▸ **WHAT IS BEING ASKED**
From the line containing "At what coordinates" down to the final line of the entries below, quote every line verbatim. Exclude pictures.

▸ **LISTED ENTRIES**

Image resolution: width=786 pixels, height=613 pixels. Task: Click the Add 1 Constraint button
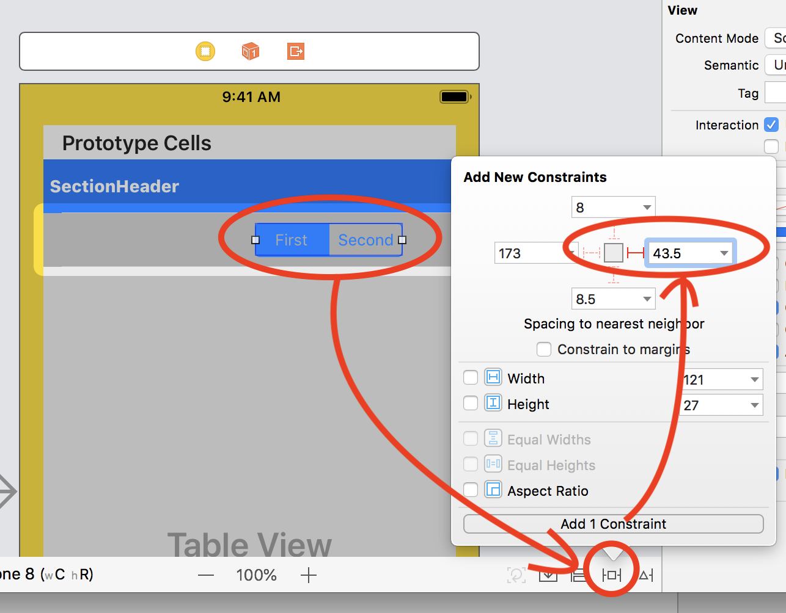(x=612, y=523)
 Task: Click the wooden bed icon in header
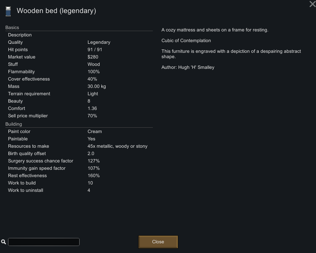pos(8,11)
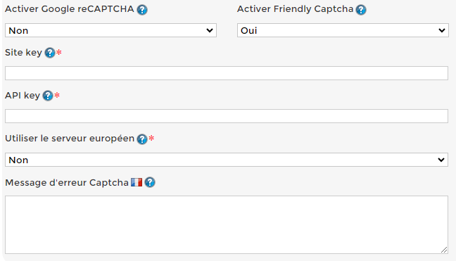Focus the Site key input field

(227, 73)
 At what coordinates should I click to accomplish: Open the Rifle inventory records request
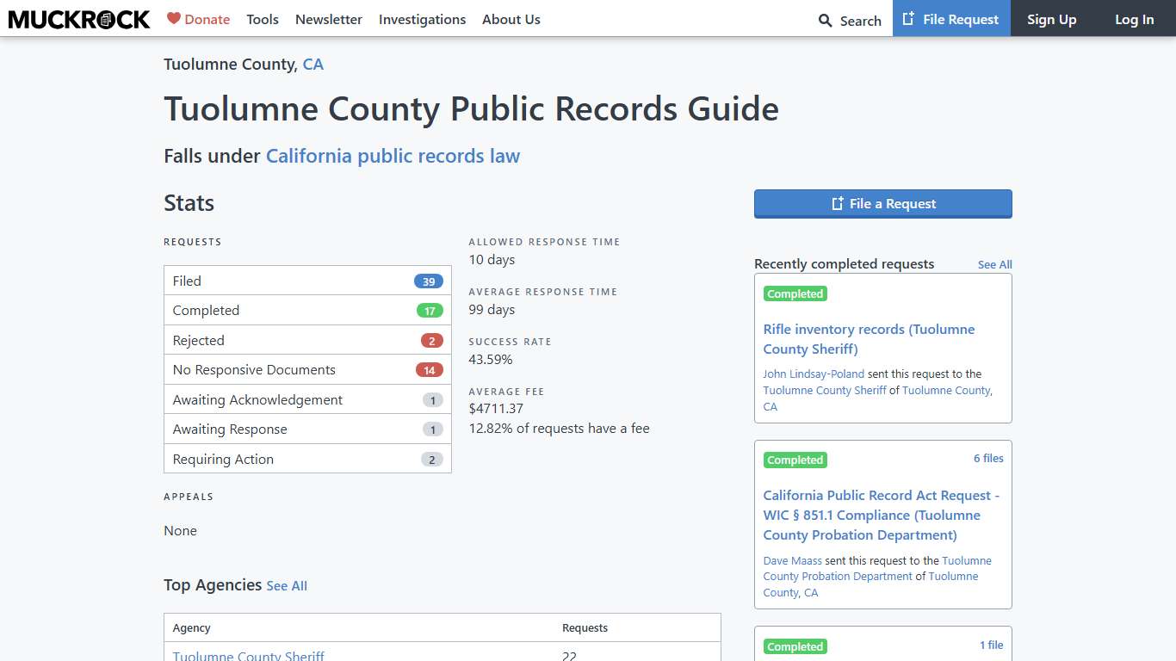(x=869, y=339)
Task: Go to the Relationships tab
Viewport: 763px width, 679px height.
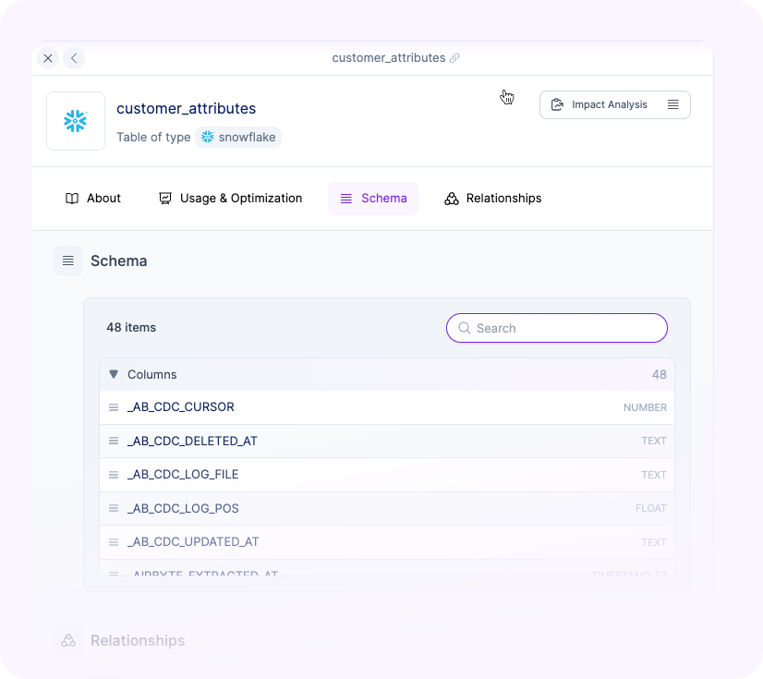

▸ **EXERCISE OUTPUT**
 At what coordinates should I click to accomplish: Open the Rifle inventory records request
(x=869, y=339)
Task: Go to the Relationships tab
Viewport: 763px width, 679px height.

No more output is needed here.